Setting up your chatbot with all potential customer-inquiry scenarios should cover your bases, but out-of-the-ordinary requests or gaps in the conversational flow will happen. Regularly review conversation histories and inquiry-to-introduction turnover within your chatbot to ensure there aren’t hang-ups occurring in the conversational pipeline. You may also discover that customers are asking for information in an area you hadn’t thought of yet, giving you greater insight into what your buyers are looking for.

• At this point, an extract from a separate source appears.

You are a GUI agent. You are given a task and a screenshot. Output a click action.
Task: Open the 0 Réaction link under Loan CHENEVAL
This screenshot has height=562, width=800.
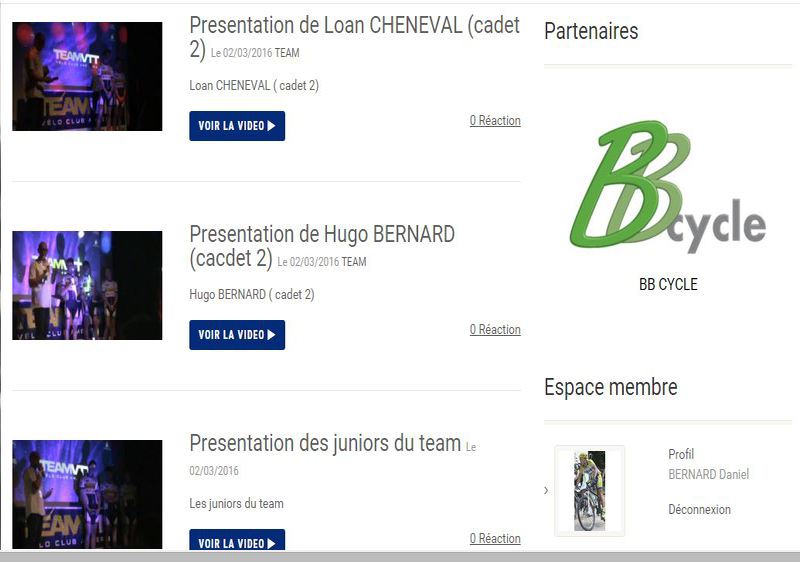pyautogui.click(x=495, y=120)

If the chatbot conversation doesn’t reach a natural end, set up your chatbots to end with an offer for an agent to call. Chatbots are often programmed to wrap up conversations with “Did I answer all your questions today?” or something similar. If the answer is “no,” your chatbot should reply “Would you like for an agent to call you at [customer’s phone number]?” Offering a call from an agent – rather than providing the customer service email and phone number – is a much more personal and effective way to eliminate frustration among potential buyers and puts the power in their hands to decide next steps.
Chatbots don’t take the place of person-to-person interactions when a home buyer is working with a real-estate agent, but they can answer initial questions a buyer might have about a home. Chatbots can help you determine where a buyer is in the pipeline and help move them to the next level. Cahtbots are one more tool to handle routine inquiries, giving you the time you need to answer more complicated questions.